Exercise instructions
Copy the data. Keep every character as given.
* * * * *
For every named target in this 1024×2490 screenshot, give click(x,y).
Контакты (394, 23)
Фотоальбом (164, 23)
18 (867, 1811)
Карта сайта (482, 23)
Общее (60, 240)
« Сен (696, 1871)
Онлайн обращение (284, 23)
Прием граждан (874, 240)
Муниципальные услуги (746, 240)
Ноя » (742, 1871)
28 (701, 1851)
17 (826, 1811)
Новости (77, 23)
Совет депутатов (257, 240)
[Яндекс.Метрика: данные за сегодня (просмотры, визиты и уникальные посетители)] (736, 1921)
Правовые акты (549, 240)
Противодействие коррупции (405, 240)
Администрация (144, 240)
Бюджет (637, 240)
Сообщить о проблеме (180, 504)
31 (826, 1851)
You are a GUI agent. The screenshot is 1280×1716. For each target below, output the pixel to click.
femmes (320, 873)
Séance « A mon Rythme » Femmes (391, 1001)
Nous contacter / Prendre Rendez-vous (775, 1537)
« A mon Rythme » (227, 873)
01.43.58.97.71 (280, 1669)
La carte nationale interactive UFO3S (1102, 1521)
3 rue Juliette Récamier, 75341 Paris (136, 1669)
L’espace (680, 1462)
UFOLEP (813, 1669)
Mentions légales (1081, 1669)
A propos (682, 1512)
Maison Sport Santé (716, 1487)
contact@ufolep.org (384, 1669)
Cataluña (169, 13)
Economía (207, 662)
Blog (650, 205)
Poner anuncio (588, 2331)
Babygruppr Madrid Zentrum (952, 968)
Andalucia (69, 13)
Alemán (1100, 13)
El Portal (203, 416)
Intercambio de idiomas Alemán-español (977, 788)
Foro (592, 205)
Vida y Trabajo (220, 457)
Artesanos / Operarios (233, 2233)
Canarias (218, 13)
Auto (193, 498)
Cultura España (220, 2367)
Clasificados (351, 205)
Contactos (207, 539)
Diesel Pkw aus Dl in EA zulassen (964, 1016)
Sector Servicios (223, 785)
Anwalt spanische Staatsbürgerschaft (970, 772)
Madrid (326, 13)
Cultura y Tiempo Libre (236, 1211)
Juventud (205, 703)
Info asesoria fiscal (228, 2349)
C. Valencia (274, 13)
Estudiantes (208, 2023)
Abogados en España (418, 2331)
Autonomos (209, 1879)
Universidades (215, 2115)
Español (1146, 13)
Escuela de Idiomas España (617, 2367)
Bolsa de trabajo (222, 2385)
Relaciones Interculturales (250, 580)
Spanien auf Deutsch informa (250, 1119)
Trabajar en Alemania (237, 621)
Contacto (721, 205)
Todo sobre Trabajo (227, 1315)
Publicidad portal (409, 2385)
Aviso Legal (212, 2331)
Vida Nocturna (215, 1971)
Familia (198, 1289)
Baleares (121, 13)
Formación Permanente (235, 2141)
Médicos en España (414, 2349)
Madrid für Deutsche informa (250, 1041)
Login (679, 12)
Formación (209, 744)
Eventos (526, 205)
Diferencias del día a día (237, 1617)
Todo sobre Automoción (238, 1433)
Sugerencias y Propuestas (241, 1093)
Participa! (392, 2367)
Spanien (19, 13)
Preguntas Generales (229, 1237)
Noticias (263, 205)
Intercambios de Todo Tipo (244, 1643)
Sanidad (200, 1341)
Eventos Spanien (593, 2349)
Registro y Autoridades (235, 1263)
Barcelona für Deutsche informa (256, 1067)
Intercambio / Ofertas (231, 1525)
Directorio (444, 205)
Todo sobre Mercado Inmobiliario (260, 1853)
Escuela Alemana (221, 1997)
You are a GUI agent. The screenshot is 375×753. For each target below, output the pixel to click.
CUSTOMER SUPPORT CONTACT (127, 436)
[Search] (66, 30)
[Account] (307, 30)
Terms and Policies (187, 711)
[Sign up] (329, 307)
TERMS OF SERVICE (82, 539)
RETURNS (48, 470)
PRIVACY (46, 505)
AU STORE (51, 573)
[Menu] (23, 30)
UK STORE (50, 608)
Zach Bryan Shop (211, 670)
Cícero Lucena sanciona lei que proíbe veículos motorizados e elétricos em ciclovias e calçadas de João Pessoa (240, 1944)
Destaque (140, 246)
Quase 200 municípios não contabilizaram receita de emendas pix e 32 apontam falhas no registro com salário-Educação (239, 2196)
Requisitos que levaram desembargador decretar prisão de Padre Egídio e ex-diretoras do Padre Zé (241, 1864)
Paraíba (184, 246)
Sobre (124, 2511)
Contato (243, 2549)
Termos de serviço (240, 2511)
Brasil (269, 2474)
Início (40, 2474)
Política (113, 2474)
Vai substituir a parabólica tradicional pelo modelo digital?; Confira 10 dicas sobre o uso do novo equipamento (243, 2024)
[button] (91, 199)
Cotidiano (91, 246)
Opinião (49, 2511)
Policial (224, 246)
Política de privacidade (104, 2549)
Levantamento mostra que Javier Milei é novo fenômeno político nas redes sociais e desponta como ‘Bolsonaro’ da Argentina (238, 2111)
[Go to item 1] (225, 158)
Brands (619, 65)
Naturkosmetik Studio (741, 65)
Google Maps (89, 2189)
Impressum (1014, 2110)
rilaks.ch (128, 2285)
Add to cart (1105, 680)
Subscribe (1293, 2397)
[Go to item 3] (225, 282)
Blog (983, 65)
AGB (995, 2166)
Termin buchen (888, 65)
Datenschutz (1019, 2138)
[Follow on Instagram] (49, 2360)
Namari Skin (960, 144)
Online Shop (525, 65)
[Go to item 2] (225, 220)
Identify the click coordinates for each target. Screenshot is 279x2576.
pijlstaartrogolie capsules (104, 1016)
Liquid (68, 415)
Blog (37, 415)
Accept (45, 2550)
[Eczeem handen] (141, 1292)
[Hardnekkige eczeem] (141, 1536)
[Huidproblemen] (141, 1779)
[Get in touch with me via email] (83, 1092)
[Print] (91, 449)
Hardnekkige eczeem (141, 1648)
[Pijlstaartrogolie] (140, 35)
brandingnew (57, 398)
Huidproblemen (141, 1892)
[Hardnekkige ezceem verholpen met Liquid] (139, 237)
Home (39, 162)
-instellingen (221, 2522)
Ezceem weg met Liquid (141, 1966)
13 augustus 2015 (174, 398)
* * * * *
Final answer
For every named target in this 1024×2490 screenshot, give click(x,y).
Контакты (394, 23)
Фотоальбом (164, 23)
18 (867, 1811)
Карта сайта (482, 23)
Общее (60, 240)
« Сен (696, 1871)
Онлайн обращение (284, 23)
Прием граждан (874, 240)
Муниципальные услуги (746, 240)
Ноя » (742, 1871)
28 (701, 1851)
17 (826, 1811)
Новости (77, 23)
Совет депутатов (257, 240)
[Яндекс.Метрика: данные за сегодня (просмотры, визиты и уникальные посетители)] (736, 1921)
Правовые акты (549, 240)
Противодействие коррупции (405, 240)
Администрация (144, 240)
Бюджет (637, 240)
Сообщить о проблеме (180, 504)
31 (826, 1851)
You are a GUI agent. The screenshot is 1280×1716. For each target below, output the pixel to click.
femmes (320, 873)
Séance « A mon Rythme » Femmes (391, 1001)
Nous contacter / Prendre Rendez-vous (775, 1537)
« A mon Rythme » (227, 873)
01.43.58.97.71 (280, 1669)
La carte nationale interactive UFO3S (1102, 1521)
3 rue Juliette Récamier, 75341 Paris (136, 1669)
L’espace (680, 1462)
UFOLEP (813, 1669)
Mentions légales (1081, 1669)
A propos (682, 1512)
Maison Sport Santé (716, 1487)
contact@ufolep.org (384, 1669)
Cataluña (169, 13)
Economía (207, 662)
Blog (650, 205)
Poner anuncio (588, 2331)
Babygruppr Madrid Zentrum (952, 968)
Andalucia (69, 13)
Alemán (1100, 13)
El Portal (203, 416)
Intercambio de idiomas Alemán-español (977, 788)
Foro (592, 205)
Vida y Trabajo (220, 457)
Artesanos / Operarios (233, 2233)
Canarias (218, 13)
Auto (193, 498)
Cultura España (220, 2367)
Clasificados (351, 205)
Contactos (207, 539)
Diesel Pkw aus Dl in EA zulassen (964, 1016)
Sector Servicios (223, 785)
Anwalt spanische Staatsbürgerschaft (970, 772)
Madrid (326, 13)
Cultura y Tiempo Libre (236, 1211)
Juventud (205, 703)
Info asesoria fiscal (228, 2349)
C. Valencia (274, 13)
Estudiantes (208, 2023)
Abogados en España (418, 2331)
Autonomos (209, 1879)
Universidades (215, 2115)
Español (1146, 13)
Escuela de Idiomas España (617, 2367)
Bolsa de trabajo (222, 2385)
Relaciones Interculturales (250, 580)
Spanien auf Deutsch informa (250, 1119)
Trabajar en Alemania (237, 621)
Contacto (721, 205)
Todo sobre Trabajo (227, 1315)
Publicidad portal (409, 2385)
Aviso Legal (212, 2331)
Vida Nocturna (215, 1971)
Familia (198, 1289)
Baleares (121, 13)
Formación Permanente (235, 2141)
Médicos en España (414, 2349)
Madrid für Deutsche informa (250, 1041)
Login (679, 12)
Formación (209, 744)
Eventos (526, 205)
Diferencias del día a día (237, 1617)
Todo sobre Automoción (238, 1433)
Sugerencias y Propuestas (241, 1093)
Participa! (392, 2367)
Spanien (19, 13)
Preguntas Generales (229, 1237)
Noticias (263, 205)
Intercambios de Todo Tipo (244, 1643)
Sanidad (200, 1341)
Eventos Spanien (593, 2349)
Registro y Autoridades (235, 1263)
Barcelona für Deutsche informa (256, 1067)
Intercambio / Ofertas (231, 1525)
Directorio (444, 205)
Todo sobre Mercado Inmobiliario (260, 1853)
Escuela Alemana (221, 1997)
You are a GUI agent. The screenshot is 375×753. For each target below, output the pixel to click.
CUSTOMER SUPPORT CONTACT (127, 436)
[Search] (66, 30)
[Account] (307, 30)
Terms and Policies (187, 711)
[Sign up] (329, 307)
TERMS OF SERVICE (82, 539)
RETURNS (48, 470)
PRIVACY (46, 505)
AU STORE (51, 573)
[Menu] (23, 30)
UK STORE (50, 608)
Zach Bryan Shop (211, 670)
Cícero Lucena sanciona lei que proíbe veículos motorizados e elétricos em ciclovias e calçadas de João Pessoa (240, 1944)
Destaque (140, 246)
Quase 200 municípios não contabilizaram receita de emendas pix e 32 apontam falhas no registro com salário-Educação (239, 2196)
Requisitos que levaram desembargador decretar prisão de Padre Egídio e ex-diretoras do Padre Zé (241, 1864)
Paraíba (184, 246)
Sobre (124, 2511)
Contato (243, 2549)
Termos de serviço (240, 2511)
Brasil (269, 2474)
Início (40, 2474)
Política (113, 2474)
Vai substituir a parabólica tradicional pelo modelo digital?; Confira 10 dicas sobre o uso do novo equipamento (243, 2024)
[button] (91, 199)
Cotidiano (91, 246)
Opinião (49, 2511)
Policial (224, 246)
Política de privacidade (104, 2549)
Levantamento mostra que Javier Milei é novo fenômeno político nas redes sociais e desponta como ‘Bolsonaro’ da Argentina (238, 2111)
[Go to item 1] (225, 158)
Brands (619, 65)
Naturkosmetik Studio (741, 65)
Google Maps (89, 2189)
Impressum (1014, 2110)
rilaks.ch (128, 2285)
Add to cart (1105, 680)
Subscribe (1293, 2397)
[Go to item 3] (225, 282)
Blog (983, 65)
AGB (995, 2166)
Termin buchen (888, 65)
Datenschutz (1019, 2138)
[Follow on Instagram] (49, 2360)
Namari Skin (960, 144)
Online Shop (525, 65)
[Go to item 2] (225, 220)
Identify the click coordinates for each target. Screenshot is 279x2576.
pijlstaartrogolie capsules (104, 1016)
Liquid (68, 415)
Blog (37, 415)
Accept (45, 2550)
[Eczeem handen] (141, 1292)
[Hardnekkige eczeem] (141, 1536)
[Huidproblemen] (141, 1779)
[Get in touch with me via email] (83, 1092)
[Print] (91, 449)
Hardnekkige eczeem (141, 1648)
[Pijlstaartrogolie] (140, 35)
brandingnew (57, 398)
Huidproblemen (141, 1892)
[Hardnekkige ezceem verholpen met Liquid] (139, 237)
Home (39, 162)
-instellingen (221, 2522)
Ezceem weg met Liquid (141, 1966)
13 augustus 2015 (174, 398)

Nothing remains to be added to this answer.